What is needed: Render this sentence from the remarks on Australia's artificial intelligence strategy in Spanish: "That’s what the sensible people in the business community say."

The first thing to say is – what is up for grabs for Australia here? I want us to understand why we as a government are engaged in a strategy around artificial intelligence. Of course, there’s a set of economic and productivity questions that are taking shape but are not necessarily well understood. As we’re dealing with the productivity challenge, led by Jim and the PM, but right across government, it’s the truth that there’s been a productivity slump in Australia. The last decade was the lowest ever decade. There’s a whole set of reasons for that, which I won’t bore you with. (It’s not boring, it’s actually deeply fascinating.)
But the challenge is lifting national productivity, not just in terms of our own economy but relative to our competitors and to our partners. That is the thing that, just as much as everything else we do, will determine future living standards and the kind of jobs that we’re going to have in the economy in the future. Technology and artificial intelligence is a really important question here.
There’s also a set of national sovereignty questions about the extent to which Australia is just a taker of technology and products from overseas that are adopted in our economy. That’s important – but also how much we are a maker, shaping the landscape, both in technological terms in the way the technology is used, but also in the norms and rules and regulations as countries around the world and multinational firms start to cooperate and work out what the rules of engagement are.
There’s a long way to go on all of those questions. What Australia does ourselves, and how we cooperate and collaborate with our neighbours and partners and competitors on these questions, is up for grabs.
And of course, as I said before, in an era of intensified geopolitical competition, it is not for Australia to be sitting back on these questions. The Prime Minister means what he says - we are a government that wants Australians and Australian institutions to cooperate over the big national interest questions.
I would have thought that for most Australians, that’s uncontroversial. I did indicate, five minutes after I was appointed, in an early speech about artificial intelligence, that I wanted unions at the top table. Not a controversial point, I’d have thought. Business organisations agree. That’s what the sensible people in the business community say.
Some of my opponents lost their minds. In the Australian Financial Review the following day, there was a headline that said ‘Tim Ayres is wrong’. Which is just dynamite. I couldn’t be happier. I went home though, my wife had a copy of the AFR open at that page on the dining table; my son, who’s never picked up a copy of the AFR in his life, was in his bedroom flicking through the pages of it with a big grin on his face. I suspect that it’s going to have some currency in my family life for some time.

Source data:

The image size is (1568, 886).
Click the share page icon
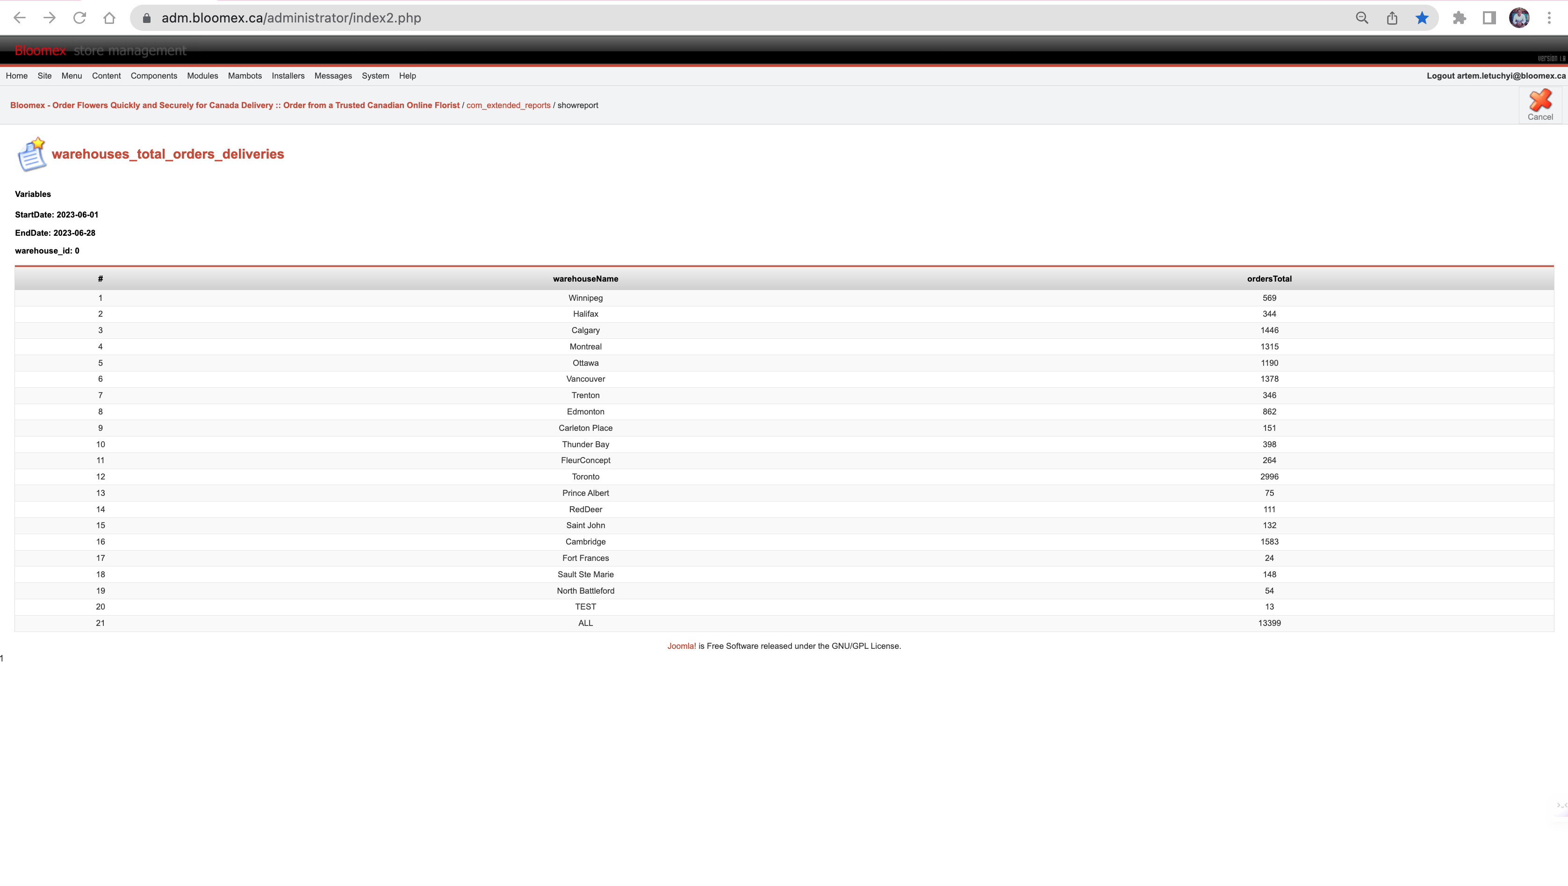1392,18
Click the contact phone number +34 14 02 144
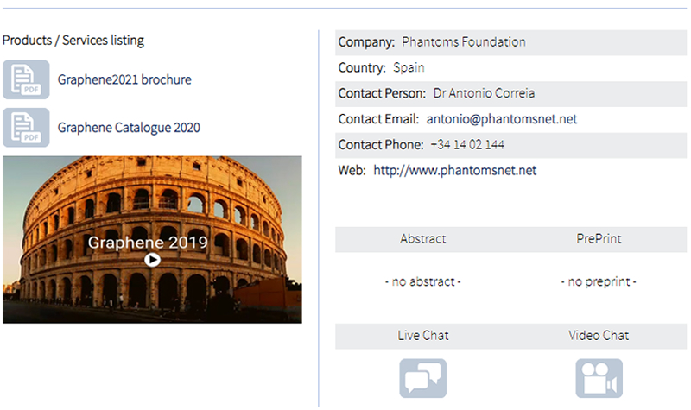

Answer to this exercise: Eso es lo que dicen las personas sensatas de la comunidad empresarial.